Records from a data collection
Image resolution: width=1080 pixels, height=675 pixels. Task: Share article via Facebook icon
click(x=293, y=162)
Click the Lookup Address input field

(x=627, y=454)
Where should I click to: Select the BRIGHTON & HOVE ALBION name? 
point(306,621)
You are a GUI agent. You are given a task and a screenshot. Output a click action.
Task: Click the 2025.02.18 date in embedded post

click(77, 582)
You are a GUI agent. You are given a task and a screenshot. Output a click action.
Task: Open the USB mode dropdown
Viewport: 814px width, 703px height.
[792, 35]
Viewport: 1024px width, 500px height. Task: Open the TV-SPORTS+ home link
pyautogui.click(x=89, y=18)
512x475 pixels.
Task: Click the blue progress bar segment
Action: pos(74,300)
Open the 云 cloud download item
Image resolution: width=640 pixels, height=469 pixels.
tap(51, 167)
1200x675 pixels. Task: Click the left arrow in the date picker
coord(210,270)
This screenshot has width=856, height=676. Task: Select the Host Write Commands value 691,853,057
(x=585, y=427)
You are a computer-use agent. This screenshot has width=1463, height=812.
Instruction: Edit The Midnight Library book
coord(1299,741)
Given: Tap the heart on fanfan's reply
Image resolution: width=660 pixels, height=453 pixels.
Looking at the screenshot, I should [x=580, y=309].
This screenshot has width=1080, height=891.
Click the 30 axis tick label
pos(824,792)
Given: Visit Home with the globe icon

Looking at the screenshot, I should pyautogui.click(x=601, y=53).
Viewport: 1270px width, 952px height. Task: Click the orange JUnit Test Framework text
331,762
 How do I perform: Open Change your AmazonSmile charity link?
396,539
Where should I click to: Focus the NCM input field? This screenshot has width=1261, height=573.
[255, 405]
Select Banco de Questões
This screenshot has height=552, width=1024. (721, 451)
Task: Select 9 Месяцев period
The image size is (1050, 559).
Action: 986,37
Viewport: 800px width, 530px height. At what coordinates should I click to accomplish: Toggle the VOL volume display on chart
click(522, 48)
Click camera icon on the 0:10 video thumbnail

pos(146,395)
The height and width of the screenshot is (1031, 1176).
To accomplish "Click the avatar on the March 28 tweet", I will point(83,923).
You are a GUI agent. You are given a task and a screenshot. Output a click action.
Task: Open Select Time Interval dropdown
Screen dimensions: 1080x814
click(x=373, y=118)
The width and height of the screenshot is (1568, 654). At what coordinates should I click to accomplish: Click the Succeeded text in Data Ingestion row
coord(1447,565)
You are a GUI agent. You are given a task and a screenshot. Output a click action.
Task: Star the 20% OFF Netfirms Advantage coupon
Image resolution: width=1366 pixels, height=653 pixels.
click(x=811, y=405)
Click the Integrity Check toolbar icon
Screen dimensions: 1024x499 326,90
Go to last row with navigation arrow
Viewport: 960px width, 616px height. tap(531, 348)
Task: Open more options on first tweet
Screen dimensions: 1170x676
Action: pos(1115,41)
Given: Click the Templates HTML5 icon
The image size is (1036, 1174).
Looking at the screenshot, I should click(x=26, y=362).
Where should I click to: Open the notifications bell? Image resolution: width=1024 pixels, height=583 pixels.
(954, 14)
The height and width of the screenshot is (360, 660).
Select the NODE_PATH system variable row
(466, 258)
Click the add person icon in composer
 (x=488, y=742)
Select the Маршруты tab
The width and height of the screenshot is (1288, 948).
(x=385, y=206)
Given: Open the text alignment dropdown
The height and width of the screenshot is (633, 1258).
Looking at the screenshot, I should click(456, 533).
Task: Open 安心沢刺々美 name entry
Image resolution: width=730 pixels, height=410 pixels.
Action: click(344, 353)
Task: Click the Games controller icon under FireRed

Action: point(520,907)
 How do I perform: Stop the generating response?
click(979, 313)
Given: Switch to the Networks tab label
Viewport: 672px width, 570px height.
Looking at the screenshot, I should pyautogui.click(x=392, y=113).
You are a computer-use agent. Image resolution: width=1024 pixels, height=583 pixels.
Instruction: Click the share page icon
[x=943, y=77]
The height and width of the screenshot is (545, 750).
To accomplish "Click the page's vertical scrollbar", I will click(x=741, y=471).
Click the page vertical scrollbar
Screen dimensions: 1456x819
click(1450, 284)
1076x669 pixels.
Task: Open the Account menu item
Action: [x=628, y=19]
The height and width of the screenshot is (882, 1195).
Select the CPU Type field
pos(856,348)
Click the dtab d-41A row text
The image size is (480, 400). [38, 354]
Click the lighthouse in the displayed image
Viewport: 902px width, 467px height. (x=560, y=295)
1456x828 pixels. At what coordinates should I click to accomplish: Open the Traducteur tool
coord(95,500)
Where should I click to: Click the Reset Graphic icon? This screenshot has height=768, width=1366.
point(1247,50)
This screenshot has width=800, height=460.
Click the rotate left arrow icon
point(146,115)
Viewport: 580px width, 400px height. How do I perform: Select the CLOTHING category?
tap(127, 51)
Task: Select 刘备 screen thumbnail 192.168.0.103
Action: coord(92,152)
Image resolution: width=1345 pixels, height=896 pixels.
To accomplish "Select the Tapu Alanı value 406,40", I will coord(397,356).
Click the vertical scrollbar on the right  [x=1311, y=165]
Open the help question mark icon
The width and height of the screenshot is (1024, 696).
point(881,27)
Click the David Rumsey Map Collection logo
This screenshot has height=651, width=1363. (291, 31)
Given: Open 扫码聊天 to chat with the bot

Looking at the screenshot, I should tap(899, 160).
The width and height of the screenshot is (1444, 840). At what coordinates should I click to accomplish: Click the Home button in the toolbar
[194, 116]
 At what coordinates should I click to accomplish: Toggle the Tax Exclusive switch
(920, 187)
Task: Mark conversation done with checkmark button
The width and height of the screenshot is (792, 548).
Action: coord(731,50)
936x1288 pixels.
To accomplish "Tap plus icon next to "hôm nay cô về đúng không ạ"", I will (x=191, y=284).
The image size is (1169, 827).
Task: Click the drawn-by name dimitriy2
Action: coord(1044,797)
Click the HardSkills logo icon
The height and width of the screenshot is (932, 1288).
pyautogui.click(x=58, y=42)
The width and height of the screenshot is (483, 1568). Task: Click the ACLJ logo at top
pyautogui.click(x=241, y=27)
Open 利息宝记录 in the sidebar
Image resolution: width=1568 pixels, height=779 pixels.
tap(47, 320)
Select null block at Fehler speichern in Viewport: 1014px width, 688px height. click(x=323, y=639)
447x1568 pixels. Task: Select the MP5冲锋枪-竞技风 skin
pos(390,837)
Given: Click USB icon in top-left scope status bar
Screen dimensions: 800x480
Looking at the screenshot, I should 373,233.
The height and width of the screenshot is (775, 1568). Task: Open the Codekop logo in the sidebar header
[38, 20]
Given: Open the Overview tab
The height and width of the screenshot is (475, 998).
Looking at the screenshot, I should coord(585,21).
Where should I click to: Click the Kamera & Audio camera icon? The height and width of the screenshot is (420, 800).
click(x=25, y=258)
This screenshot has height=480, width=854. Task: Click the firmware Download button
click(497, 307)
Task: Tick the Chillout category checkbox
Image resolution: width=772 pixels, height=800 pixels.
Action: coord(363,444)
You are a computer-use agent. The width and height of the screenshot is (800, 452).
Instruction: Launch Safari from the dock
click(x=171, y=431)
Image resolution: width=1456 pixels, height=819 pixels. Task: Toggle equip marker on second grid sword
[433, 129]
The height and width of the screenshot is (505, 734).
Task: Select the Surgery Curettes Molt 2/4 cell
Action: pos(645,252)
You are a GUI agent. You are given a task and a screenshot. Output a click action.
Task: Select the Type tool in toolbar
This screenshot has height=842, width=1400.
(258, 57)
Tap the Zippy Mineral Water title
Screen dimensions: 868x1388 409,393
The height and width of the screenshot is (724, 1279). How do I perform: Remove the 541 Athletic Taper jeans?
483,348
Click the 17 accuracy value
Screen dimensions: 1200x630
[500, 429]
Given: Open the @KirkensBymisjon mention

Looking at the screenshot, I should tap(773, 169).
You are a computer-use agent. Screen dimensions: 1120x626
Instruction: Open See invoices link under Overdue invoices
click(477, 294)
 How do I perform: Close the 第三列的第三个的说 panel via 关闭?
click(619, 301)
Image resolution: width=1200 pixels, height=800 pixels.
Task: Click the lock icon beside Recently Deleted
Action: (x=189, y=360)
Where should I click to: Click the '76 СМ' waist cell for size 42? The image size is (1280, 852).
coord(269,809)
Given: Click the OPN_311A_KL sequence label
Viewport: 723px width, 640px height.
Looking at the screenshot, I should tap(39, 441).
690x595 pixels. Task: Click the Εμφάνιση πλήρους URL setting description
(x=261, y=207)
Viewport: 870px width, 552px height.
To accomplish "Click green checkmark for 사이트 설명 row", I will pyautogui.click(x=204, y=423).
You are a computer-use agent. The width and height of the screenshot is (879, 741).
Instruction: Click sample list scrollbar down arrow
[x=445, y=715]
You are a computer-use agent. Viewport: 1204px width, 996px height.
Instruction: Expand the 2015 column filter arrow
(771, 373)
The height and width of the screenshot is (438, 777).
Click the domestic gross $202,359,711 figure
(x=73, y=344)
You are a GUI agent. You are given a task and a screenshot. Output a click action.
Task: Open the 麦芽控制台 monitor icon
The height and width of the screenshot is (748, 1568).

**Directions for this task**
The lines above, from the first through the one containing "Task: Open the USB mode dropdown", must be restated word for word, with nothing added.

**Answer to this problem**
Image resolution: width=1080 pixels, height=675 pixels. Task: Share article via Facebook icon
click(x=293, y=162)
Click the Lookup Address input field

(x=627, y=454)
Where should I click to: Select the BRIGHTON & HOVE ALBION name? 
point(306,621)
You are a GUI agent. You are given a task and a screenshot. Output a click action.
Task: Click the 2025.02.18 date in embedded post

click(77, 582)
You are a GUI agent. You are given a task and a screenshot. Output a click action.
Task: Open the USB mode dropdown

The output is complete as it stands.